This guide breaks down the ten most popular college majors by enrollment, starting salary, job outlook, and how artificial intelligence is likely to reshape each field in the years ahead.

2024-2025 Enrollment Snapshot

Before diving into the rankings, here is a look at the big picture for U.S. postsecondary enrollment:

  • Total postsecondary enrollment: 19.28 million (a 4.5% increase from 2023)
  • First-year enrollment: Surged 5.5%
  • Bachelor's degrees: Grew 2.9%
  • Associate degrees: Climbed 6.3%
  • Employer hiring plans: 7.3% increase for the Class of 2025

More students are enrolling, and more employers are hiring. That is great news. But the gap between the highest-paying and lowest-paying majors is wider than ever, which makes choosing wisely even more important.

Key Takeaway

Enrollment is up across the board, but salary outcomes vary dramatically by major. Helping your student understand these differences early in high school can shape better college planning decisions down the road.

The Top 10 College Majors for 2025

1. Business

Business remains the single most popular undergraduate major in the United States. With 5.37% of all enrollment, it attracts students who want flexibility across industries.

  • Starting salary: $65,276
  • Employer demand: Highest of all majors
  • Best specializations: Finance, supply chain management, data analytics

Business graduates land roles in consulting, operations, marketing, and finance.

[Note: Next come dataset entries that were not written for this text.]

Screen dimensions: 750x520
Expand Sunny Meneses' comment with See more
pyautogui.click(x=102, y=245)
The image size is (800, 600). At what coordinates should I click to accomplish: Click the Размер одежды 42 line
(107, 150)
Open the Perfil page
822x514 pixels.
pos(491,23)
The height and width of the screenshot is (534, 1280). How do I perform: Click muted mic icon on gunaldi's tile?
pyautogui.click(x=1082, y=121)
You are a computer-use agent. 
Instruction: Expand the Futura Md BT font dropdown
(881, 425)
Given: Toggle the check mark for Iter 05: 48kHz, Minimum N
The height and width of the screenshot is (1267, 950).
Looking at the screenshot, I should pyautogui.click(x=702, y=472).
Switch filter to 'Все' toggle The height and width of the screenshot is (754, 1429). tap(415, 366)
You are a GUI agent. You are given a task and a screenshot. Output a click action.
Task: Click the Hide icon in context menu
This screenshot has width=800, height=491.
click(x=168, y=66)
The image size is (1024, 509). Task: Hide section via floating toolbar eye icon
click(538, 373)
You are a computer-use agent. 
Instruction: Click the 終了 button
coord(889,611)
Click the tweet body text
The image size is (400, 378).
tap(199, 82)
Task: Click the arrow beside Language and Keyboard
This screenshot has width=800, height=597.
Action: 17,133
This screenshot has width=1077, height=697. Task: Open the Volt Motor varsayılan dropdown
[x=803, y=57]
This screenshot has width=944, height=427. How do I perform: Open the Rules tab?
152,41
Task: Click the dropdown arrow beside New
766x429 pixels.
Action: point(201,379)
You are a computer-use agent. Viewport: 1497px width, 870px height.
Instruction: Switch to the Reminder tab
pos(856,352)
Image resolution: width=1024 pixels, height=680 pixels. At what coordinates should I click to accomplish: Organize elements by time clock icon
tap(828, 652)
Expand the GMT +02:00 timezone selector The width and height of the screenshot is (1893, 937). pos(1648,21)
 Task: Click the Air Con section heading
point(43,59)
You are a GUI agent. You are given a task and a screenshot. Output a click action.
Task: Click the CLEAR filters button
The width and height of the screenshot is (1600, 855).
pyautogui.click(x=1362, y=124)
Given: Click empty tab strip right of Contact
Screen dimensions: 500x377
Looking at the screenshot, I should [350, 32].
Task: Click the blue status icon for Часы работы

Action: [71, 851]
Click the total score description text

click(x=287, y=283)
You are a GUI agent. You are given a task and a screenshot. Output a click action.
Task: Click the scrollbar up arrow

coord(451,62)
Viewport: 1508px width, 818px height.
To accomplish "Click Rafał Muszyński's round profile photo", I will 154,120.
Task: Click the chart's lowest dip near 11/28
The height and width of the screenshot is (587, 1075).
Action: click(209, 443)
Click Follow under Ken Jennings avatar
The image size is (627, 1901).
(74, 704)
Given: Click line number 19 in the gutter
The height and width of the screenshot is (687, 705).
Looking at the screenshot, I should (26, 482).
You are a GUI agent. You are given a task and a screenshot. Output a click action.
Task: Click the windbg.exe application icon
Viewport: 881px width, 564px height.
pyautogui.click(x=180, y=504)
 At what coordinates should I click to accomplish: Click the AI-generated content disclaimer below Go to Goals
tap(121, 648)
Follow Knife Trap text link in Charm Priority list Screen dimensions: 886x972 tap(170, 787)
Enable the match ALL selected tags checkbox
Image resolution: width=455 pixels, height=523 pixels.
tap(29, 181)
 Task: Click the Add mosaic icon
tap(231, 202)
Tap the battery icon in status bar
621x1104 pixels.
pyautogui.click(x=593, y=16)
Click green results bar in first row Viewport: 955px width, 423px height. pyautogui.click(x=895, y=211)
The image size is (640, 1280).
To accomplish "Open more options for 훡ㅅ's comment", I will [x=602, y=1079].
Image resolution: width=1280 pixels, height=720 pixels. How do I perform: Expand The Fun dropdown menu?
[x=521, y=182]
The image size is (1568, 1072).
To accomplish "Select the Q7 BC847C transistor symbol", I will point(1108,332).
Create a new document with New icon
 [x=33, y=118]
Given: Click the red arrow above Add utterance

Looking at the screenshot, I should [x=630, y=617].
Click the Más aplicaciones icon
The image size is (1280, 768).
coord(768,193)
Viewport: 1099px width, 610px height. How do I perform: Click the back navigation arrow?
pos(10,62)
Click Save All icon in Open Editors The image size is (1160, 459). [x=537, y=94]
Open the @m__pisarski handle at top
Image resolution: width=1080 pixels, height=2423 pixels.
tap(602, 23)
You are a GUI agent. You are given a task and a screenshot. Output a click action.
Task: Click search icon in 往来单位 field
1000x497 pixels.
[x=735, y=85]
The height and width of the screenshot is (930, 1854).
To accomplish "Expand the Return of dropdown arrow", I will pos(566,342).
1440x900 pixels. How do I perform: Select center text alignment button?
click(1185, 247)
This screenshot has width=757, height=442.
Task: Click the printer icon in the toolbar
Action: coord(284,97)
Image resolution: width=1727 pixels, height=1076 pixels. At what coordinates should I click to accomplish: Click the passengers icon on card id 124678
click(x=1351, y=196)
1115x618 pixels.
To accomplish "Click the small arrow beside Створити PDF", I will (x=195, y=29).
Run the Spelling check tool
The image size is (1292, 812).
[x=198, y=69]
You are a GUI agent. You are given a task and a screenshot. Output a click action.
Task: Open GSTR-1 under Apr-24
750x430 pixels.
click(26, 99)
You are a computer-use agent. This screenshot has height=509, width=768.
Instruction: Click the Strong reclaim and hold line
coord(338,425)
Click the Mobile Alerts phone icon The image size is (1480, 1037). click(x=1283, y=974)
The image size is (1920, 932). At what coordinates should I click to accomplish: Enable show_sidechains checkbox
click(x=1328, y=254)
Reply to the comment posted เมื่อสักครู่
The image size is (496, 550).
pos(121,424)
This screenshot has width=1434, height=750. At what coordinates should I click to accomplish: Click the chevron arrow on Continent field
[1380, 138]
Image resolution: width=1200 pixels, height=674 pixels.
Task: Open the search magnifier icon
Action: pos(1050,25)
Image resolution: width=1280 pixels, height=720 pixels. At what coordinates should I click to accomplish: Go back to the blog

The breadth of this degree is both its strength and its weakness. Students who pair it with a technical minor or strong internship experience tend to stand out.

2. Health Professions

Healthcare is the fastest-growing segment of undergraduate enrollment, and for good reason. The U.S. faces a persistent shortage of nurses, therapists, and allied health professionals.

  • Starting salary: $64,000+ for nursing graduates
  • Projected annual job openings: 1.9 million
  • Growth driver: Aging population and expanded access to care

If your student is drawn to science and wants strong job security, health professions are hard to beat. Programs in nursing, physical therapy, and health informatics are especially in demand.

3. Computer Science

Computer science continues to offer some of the strongest starting salaries and career growth potential. The supply-demand gap is staggering.

  • Starting salary: $76,251
  • Annual job openings: 355,000
  • Annual graduates: Only 90,000

That four-to-one ratio between openings and graduates means CS students who finish their degree are virtually guaranteed strong offers. Software engineering, cybersecurity, and data science are the hottest tracks.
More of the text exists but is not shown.